Población de estudio: Cualquier paciente sometido de manera electiva a endoscopia digestiva alta bajo sedación en el Hospital General de Zona No. 14 de Hermosillo, Sonora.
Periodo de reclutamiento: 03 de enero de 2025 al 28 de febrero de 2025.
Criterios de selección:
Grupo de pauta de ayuno preoperatorio: «Ayuno con líquidos claros» (Variable 4)
• Criterios de Inclusión:
1. Diabetes mellitus tipo 2 sin complicaciones crónicas, como retinopatía diabética.
2. Programado para endoscopia digestiva alta electiva, independientemente del motivo de la endoscopia.
3. 18 a 65 años.
4. Ambos géneros.
5. Aceptar voluntariamente participar en el estudio mediante el proceso de consentimiento informado y la firma de la carta de consentimiento informado.

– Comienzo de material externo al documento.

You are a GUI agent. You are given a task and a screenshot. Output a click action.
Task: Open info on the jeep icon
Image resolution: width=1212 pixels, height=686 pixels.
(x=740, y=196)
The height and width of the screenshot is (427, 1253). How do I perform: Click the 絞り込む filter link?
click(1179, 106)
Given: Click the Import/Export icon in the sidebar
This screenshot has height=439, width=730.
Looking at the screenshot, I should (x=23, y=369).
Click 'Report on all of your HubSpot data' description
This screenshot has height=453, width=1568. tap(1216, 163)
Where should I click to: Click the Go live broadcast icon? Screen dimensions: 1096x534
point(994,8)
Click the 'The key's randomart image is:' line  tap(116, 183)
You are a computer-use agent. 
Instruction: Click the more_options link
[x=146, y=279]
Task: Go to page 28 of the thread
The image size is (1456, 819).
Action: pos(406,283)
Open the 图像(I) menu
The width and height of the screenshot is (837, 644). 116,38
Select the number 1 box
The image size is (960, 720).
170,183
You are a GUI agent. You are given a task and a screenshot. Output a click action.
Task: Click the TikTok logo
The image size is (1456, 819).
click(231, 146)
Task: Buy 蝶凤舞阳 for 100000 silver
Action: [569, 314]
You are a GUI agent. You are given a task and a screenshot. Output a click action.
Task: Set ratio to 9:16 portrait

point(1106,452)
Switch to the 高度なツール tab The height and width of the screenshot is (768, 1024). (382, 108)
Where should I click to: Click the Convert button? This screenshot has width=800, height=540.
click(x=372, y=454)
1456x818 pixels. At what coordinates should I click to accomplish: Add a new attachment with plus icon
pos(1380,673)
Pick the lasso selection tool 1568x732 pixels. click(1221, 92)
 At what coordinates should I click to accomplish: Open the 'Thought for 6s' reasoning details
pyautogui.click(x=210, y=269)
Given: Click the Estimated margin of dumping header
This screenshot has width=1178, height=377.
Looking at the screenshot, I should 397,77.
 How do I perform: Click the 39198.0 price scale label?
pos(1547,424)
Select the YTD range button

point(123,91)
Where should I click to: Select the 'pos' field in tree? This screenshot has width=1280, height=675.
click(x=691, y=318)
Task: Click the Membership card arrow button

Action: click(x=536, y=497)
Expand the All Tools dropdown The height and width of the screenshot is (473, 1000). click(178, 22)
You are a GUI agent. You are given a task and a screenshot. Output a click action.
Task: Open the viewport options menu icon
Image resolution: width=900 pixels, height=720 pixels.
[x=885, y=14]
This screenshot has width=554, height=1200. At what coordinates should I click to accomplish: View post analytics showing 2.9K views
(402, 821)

6. Estado físico ASA II o III.
7. Pauta de ayuno con líquidos claros: Consumo de líquidos claros 2 horas previas al procedimiento anestésico.
• Criterios de Exclusión:
1. Paciente con prediabetes.
2. Diagnóstico de acalasia.
3. Diagnóstico asociado a hernia hiatal.
4. Tumor gástrico conocido.
5. Obstrucción intestinal.
6. Enfermedad renal crónica.
7. Uso de análogos de los receptores de GLP-1.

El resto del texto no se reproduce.